If the evidence movement comes to be seen as the Grim Reaper, intent on stamping out funding programs, it is doomed. Government spending on disadvantaged children needs to be made more impactful, not abandoned. Title I, for example, is not a specific school or classroom intervention, it is a funding source that supports more and less effective initiatives. The goal of research and development should not be to determine whether Title I “works,” but to inform Title I directors, principals, and teachers about which investments of Title I dollars pay off in enhanced student achievement and which do not. R & D needs to create and evaluate new reading and math approaches, interventions for English learners and struggling readers, technology applications, whole-school reforms, and other methodologies. Those that work can then be encouraged as alternatives for Title I schools everywhere to use. As these strategies become more and more widely used, Title I itself will become more and more effective.

As effective uses of Title I funds become more common, less effective uses will fall away.

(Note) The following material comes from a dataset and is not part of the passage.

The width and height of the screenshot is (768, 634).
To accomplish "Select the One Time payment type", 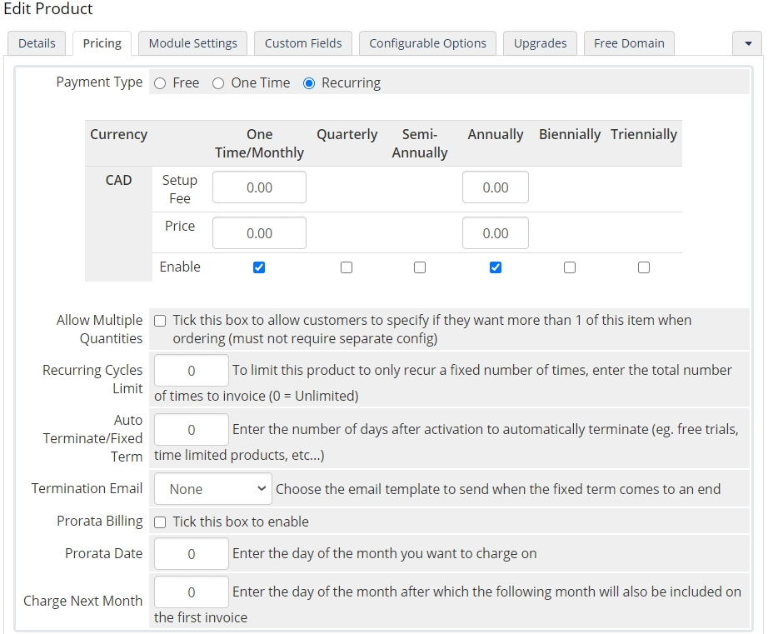I will click(218, 83).
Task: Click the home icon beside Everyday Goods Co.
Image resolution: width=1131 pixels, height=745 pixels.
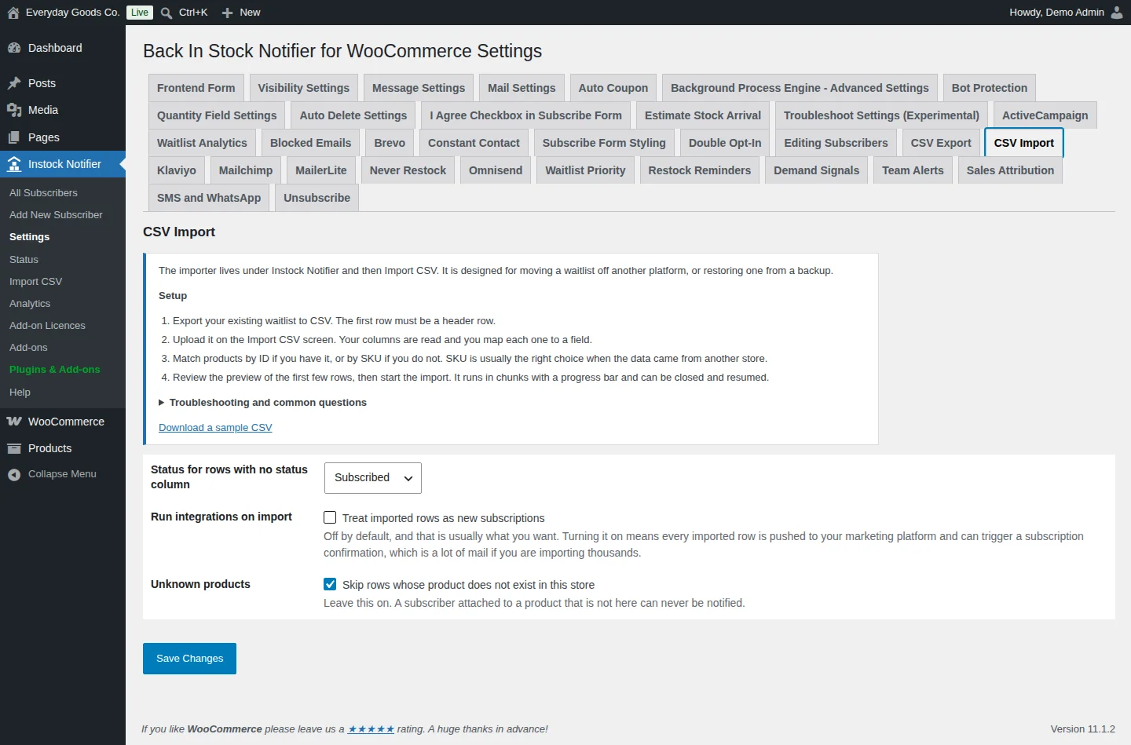Action: (13, 13)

For example, research has long found that traditional uses of paraprofessionals add little to student learning. However, there are several proven programs that use paraprofessionals to tutor struggling readers one-to-one or in small groups. If Title I schools are encouraged to use paras in new ways, less effective uses will be likely to diminish.

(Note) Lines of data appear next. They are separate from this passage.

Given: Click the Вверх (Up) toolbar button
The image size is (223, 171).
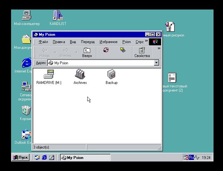Looking at the screenshot, I should click(x=87, y=52).
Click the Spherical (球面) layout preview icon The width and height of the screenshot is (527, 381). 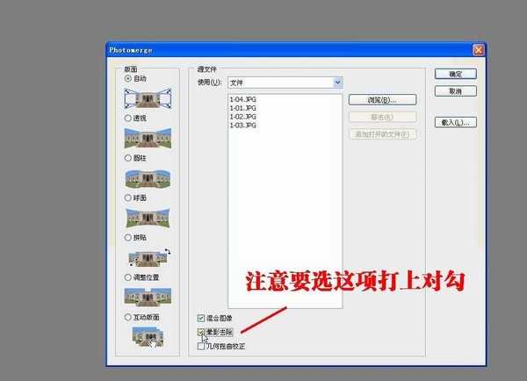147,217
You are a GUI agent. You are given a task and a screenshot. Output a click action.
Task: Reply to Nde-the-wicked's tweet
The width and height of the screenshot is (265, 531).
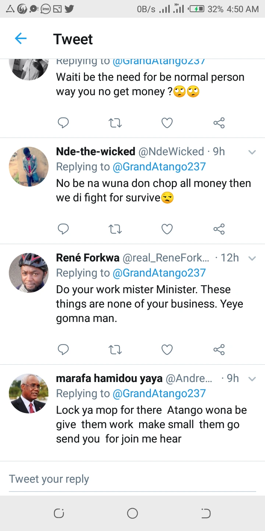coord(63,229)
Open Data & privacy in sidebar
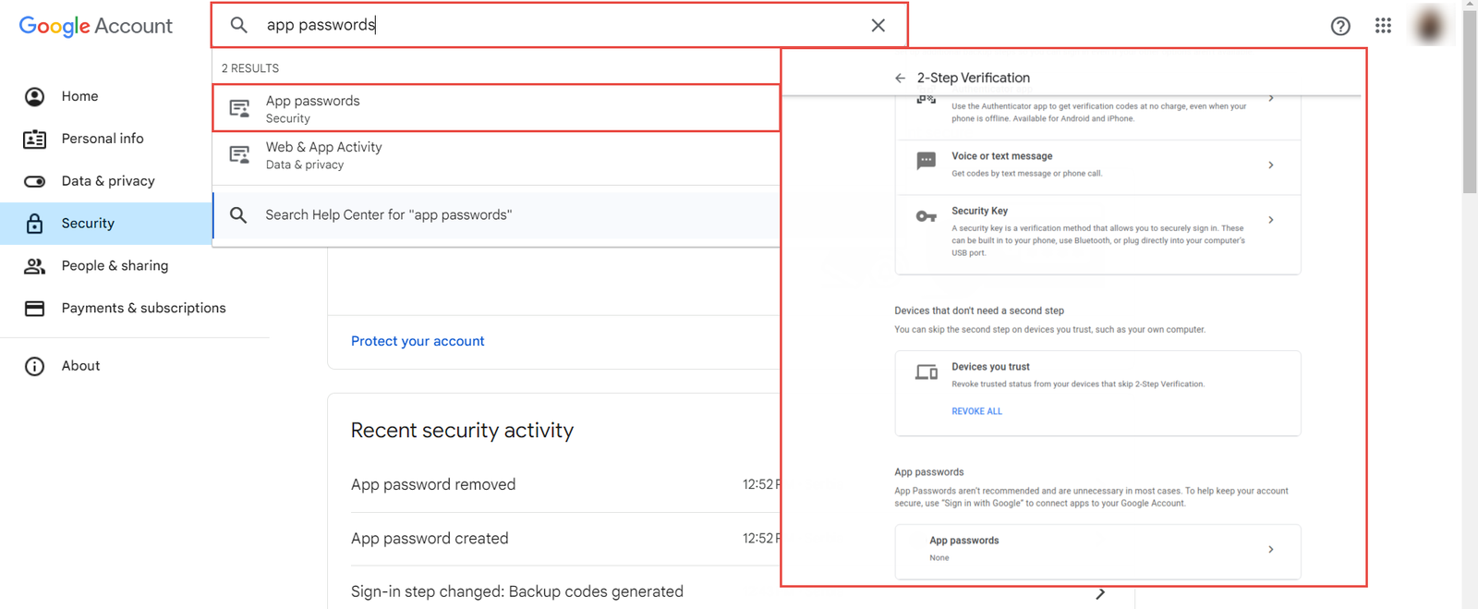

With time and continued investment, the evidence base for effective practices will grow, and Title I can further encourage the use of proven approaches. It can use incentives as well as information, but should not mandate the use of particular programs. Title I or other federal programs can invest in R & D, disseminate information on effective practices, help providers of proven programs to go to scale, provide funding to help schools adopt proven approaches, and so on, helping Title I transition from a focus on remediation to a focus on innovation and forward-looking practice. All educators support improving the outcomes of Title I, and I believe they would come to support a process capable of bringing proven innovations to disadvantaged schools.

If evidence-based reform is seen as a way to improve, not threaten, Title I and other federal funding programs, educators and policy makers can come to see it as an ally, not a threat. In a sense, it does not matter how effective Title I is today, as long as it is clearly getting better every year. Creating, evaluating, and disseminating effective approaches for use within Title I is the best way to ensure that Title I gets better outcomes. It maintains the key funding source for reform, and it builds support for evidence among those who care about disadvantaged kids.